Hal ini dimaksudkan agar selain mengembangkan keunggulan lokal melalui penyediaan tenaga-
tenaga terdidik, juga menyikapi perlunya tersedia satuan pendidikan yang dapat menghasilkan
lulusan kaliber dunia di Indonesia.
Untuk menjamin terselenggaranya pendidikan yang berkualitas, maka pemerintah (pusat)
dan pemerintah daerah wajib memfasilitasi satuan pendidikan dengan pendidik dan tenaga
kependidikan yang diperlukan (pasal 42 ayat 2). Dalam hal ini termasuk memfasilitasi dan/atau
menyediakan pendidik dan/atau guru yang seagama dengan peserta didik dan pendidik dan/atau
guru untuk mengembangkan bakat, minat dan kemampuan peserta didik (pasa 12 ayat 1 huruf a
dan b). Pendidik dan tenaga kependidikan dapat bekerja secara lintas daerah, yang pengangkatan,
penempatan dan penyebarannya diatur oleh lembaga yang mengangkatnya berdasarkan
kebutuhan satuan pendidikan formal (pasal 41 ayat 1 dan 2)). Selain itu pemerintah (pusat) atau
pemerintah daerah memiliki kewenangan mengeluarkan dan mencabut izin bagi semua satuan
pendidikan formal maupun non formal (pasal 62 ayat 1), sesuai dengan lingkup tugas masing-
masing. Dengan adanya desentralisasi perizinan akan semakin mendekatkan pelayanan klepada
rakyat, sesuai dengan tujuan otonomi pemerintahan daerah.
Peran Serta Masyarakat
Demokratisasi penyelenggaraan pendidikan, harus mendorong pemberdayaan masyarakat
dengan memperluas partisipasi masyarakat dalam pendidikan yang meliputi peran serta
perorangan, kelompok, keluarga, organisasi profesi, dan organisasi kemasyarakatan dalam
penyelenggaraan dan pengendalian mutu pelayanan pendidikan (pasal 54 ayat 1). Masyarakat
tersebut dapat berperanan sebagai sumber, pelaksana, dan pengguna hasil pendidikan (pasal 54
ayat 2). Oleh karena itu masyarakat berhak menyelenggarakan pendidikan yang berbasis
masyarakat, dengan mengembangkan dan melaksanakan kurikulum dan evaluasi pendidikan,
serta manajemen dan pendanaannya sesuai dengan standard nasional pendidikan (pasal 55 ayat 1
dan 2). Dana pendidikan yang berbasis masyarakat dapat bersumber dari penyelenggara,
masyarakat, pemerintah (pusat), pemerintah daerah dan/atau sumber lain (pasal 55 ayat 3).

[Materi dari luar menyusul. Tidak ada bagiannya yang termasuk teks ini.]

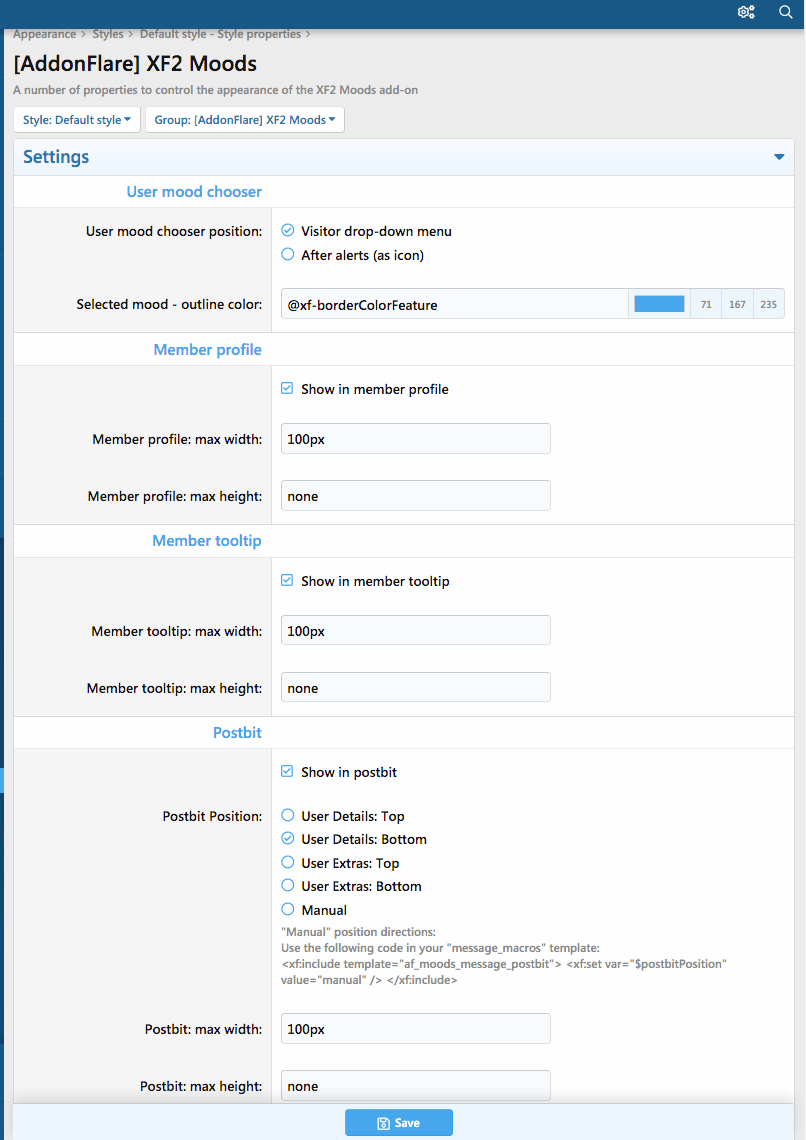Click Default style - Style properties breadcrumb
The width and height of the screenshot is (806, 1140).
[220, 34]
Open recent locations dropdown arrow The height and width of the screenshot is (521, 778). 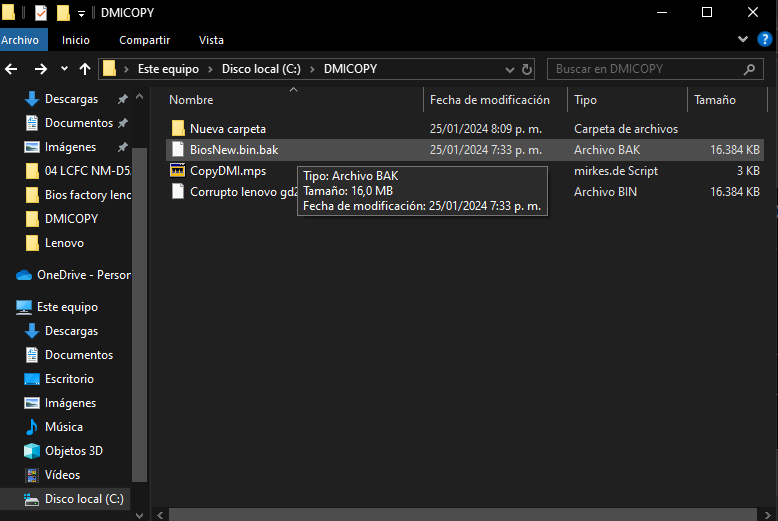(x=64, y=69)
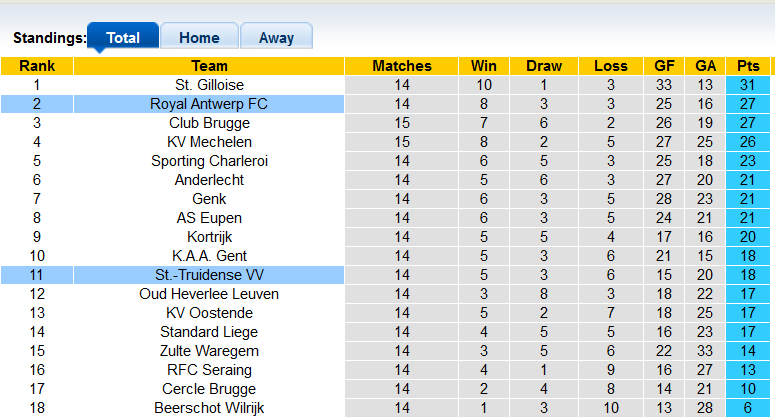Click the Win column header

click(485, 66)
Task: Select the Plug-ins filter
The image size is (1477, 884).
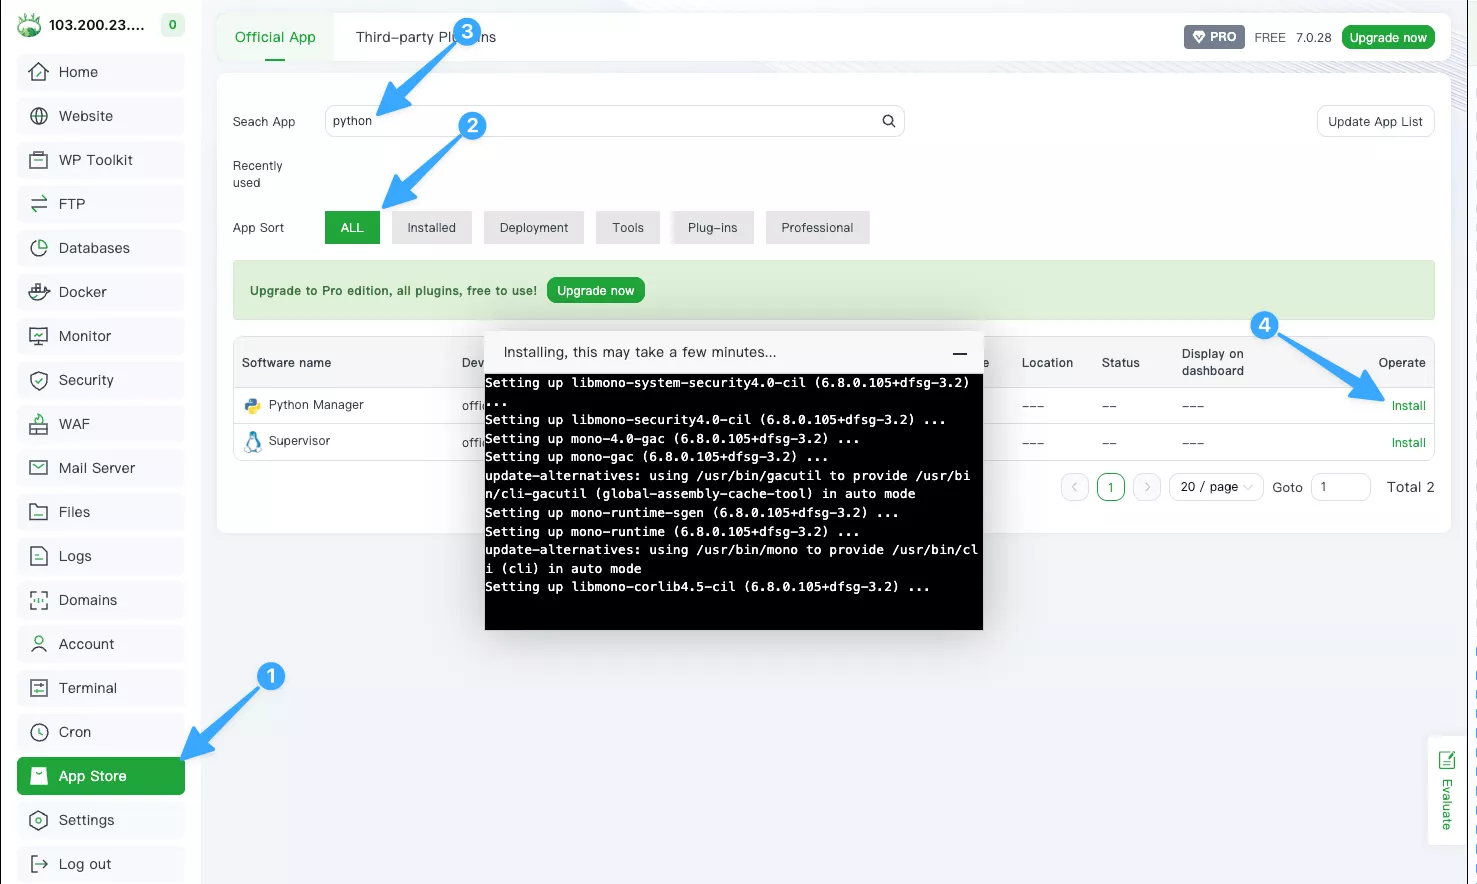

Demikian juga lembaga pendidikan yang berbasis masyarakat dapat memperoleh bantuan teknis,
subsidi dana, dan sumber daya lain secara adil dan merata dari pemerintah (pusat) dan
pemerintah daerah.
Partisipasi masyarakat tersebut kemudian dilembagakan dalam bentuk dewan pendidikan
dan komite sekolah/madrasah. Dewan pendidikan adalah lembaga mandiri yang beranggotakan
berbagai unsur masyarakat yang peduli terhadap pendidikan. Sedangkan komite
sekolah/madrasah adalah lembaga mandiri yang terdiri dari unsur orang tua/wali peserta didik,
komunitas sekolah, serta tokoh masyarakat yang peduli pendidikan (pasal 1 butir 24 dan 25).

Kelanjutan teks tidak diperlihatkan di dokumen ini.